§ **What the task requires**
Pick out every line in the entries below that contains the string "link", and copy each of those lines.

§ **Entries provided**
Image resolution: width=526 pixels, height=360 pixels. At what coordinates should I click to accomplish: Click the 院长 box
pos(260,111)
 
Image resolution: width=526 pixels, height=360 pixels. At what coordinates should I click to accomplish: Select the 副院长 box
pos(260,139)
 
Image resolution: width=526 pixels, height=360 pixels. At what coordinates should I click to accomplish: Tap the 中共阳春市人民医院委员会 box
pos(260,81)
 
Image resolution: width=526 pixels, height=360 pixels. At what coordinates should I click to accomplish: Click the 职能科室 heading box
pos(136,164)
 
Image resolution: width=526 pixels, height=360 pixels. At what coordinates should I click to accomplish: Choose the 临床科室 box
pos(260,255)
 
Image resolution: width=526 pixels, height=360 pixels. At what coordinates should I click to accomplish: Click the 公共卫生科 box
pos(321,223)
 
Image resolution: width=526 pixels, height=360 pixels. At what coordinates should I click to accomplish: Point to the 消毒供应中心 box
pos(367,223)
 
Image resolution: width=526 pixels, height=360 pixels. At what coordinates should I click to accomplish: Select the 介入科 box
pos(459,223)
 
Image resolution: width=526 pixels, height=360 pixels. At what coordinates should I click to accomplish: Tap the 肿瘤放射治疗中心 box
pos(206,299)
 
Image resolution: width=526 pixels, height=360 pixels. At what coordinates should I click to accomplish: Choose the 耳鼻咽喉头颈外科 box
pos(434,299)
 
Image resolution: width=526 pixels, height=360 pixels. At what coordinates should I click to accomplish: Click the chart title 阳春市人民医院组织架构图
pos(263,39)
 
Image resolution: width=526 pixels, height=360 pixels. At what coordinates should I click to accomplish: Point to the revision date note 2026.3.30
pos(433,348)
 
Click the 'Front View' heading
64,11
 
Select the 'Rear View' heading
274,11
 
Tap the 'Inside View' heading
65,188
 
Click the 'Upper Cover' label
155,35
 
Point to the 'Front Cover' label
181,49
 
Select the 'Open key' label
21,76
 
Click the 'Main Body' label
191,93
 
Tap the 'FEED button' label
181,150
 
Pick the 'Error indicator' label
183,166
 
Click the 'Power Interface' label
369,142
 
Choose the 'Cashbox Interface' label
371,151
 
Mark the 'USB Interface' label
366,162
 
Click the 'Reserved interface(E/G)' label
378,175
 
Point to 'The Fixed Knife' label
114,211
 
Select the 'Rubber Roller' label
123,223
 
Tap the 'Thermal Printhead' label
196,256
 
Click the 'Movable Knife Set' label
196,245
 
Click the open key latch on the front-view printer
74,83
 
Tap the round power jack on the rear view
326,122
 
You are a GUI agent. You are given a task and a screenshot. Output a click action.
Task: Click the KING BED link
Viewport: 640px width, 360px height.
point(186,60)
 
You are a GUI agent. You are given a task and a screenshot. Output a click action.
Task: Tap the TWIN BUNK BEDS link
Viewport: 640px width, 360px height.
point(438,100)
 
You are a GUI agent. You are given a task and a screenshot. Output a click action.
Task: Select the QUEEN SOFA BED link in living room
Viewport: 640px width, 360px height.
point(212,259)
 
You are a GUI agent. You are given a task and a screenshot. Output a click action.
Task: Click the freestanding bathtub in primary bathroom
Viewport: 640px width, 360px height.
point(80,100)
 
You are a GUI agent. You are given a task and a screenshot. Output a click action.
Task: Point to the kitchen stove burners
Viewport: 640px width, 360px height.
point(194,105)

§ **Solution for this exercise**
Task: Click the KING BED link
Task: Tap the TWIN BUNK BEDS link
Task: Select the QUEEN SOFA BED link in living room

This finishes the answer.